Abstract
Hereditary Pulmonary alveolar proteinosis (PAP) is caused by mutations in the GM-CSF receptor genes (CSF2RA/B) resulting in an inability of macrophages to clear alveolar spaces from protein. Patients suffer from life-threatening respiratory insufficiency, and treatment options are extremely limited. As induced pluripotent stem cells (iPS) were advocated as valid disease models and source for autologous cell or gene therapy, we generated iPS from a CSF2RA-/- PAP patient. Using lentiviral transduction, CD34+ cells were reprogrammed and three iPS clones with typical gene expression, methylation pattern, differentiation capacity, and absence of chromosomal abnormalities were obtained. Myeloid differentiation of these PAP-iPS clones yielded monocyte/macrophages (MM) of typical morphology and surface phenotype. Basic inflammatory functions were normal, but GM-CSF dependent functions such as CD11b activation, GM-CSF uptake and downstream signalling were significantly reduced as compared to control MM derived from healthy embryonic stem cells.
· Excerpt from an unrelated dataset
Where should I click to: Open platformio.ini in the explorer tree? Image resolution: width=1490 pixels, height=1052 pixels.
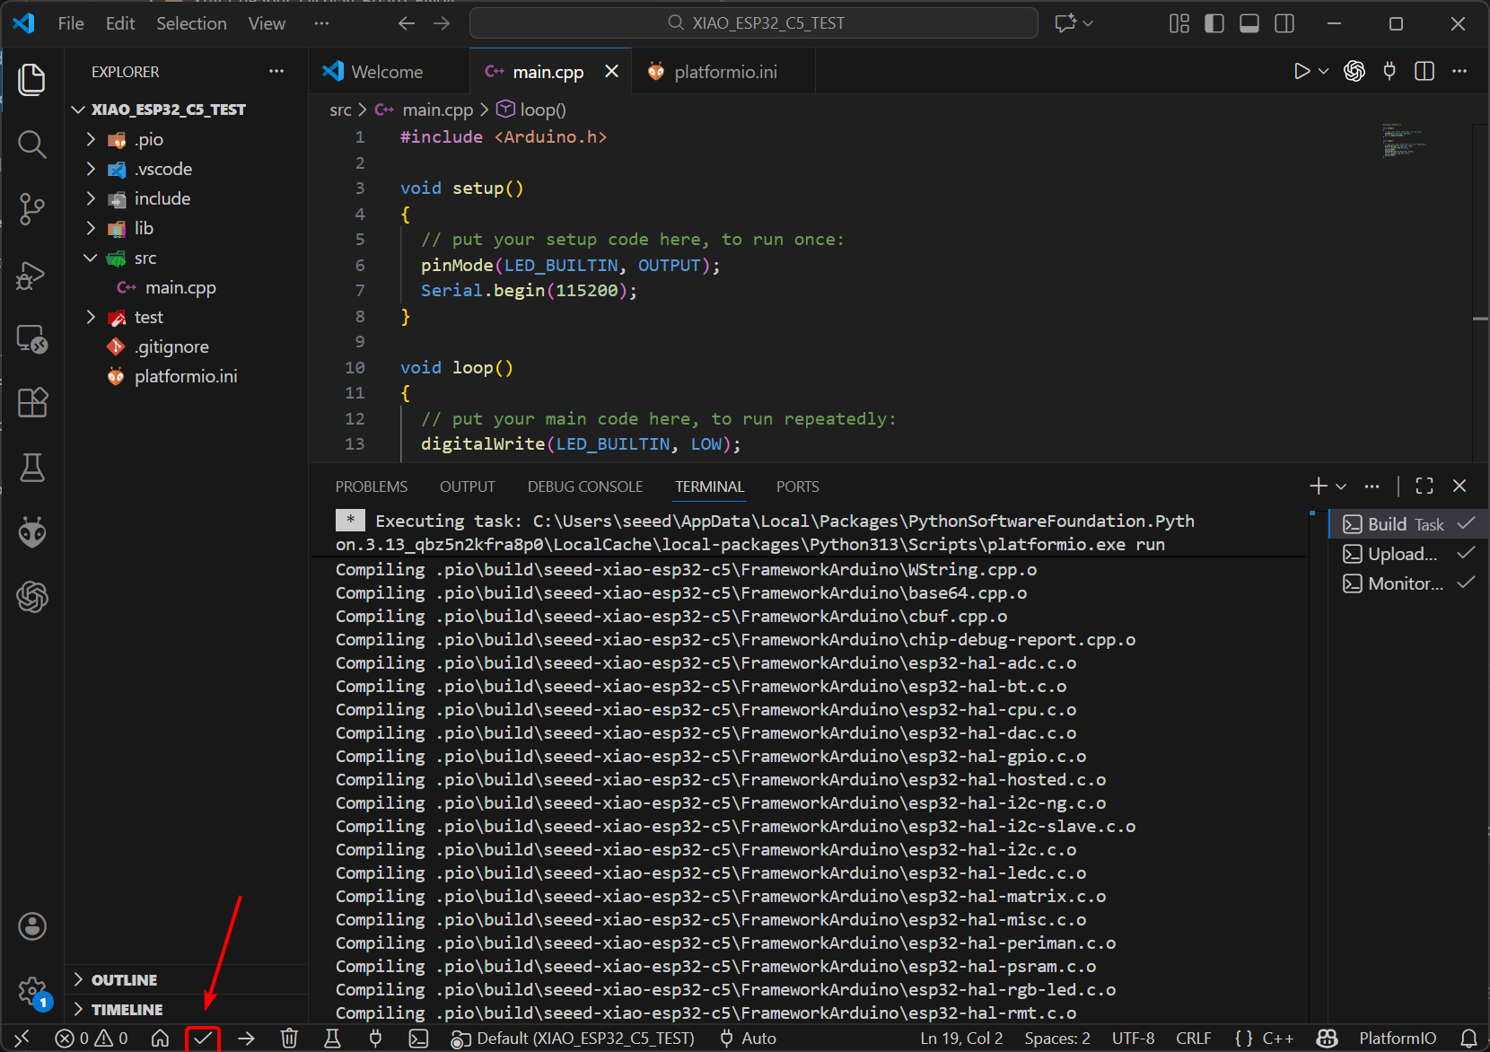click(x=186, y=377)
Importantly, lentiviral gene correction led to stable and longterm CSF2RA-expression in PAP-iPS which was maintained during all steps of myeloid differentiation. Functional analyses of such gene corrected MM demonstrated almost complete restoration of GM-CSF dependent functions.
Our results introduce myeloid differentiation of patient-specific iPS as a relevant in-vitro model for PAP. Moreover, as intratracheal transplantation of healthy MM has been shown to be effective therapy in murine PAP, we suggest in vitro generated gene-corrected monocytes as a promising source for novel therapies in hereditary PAP.
- © 2013 ERS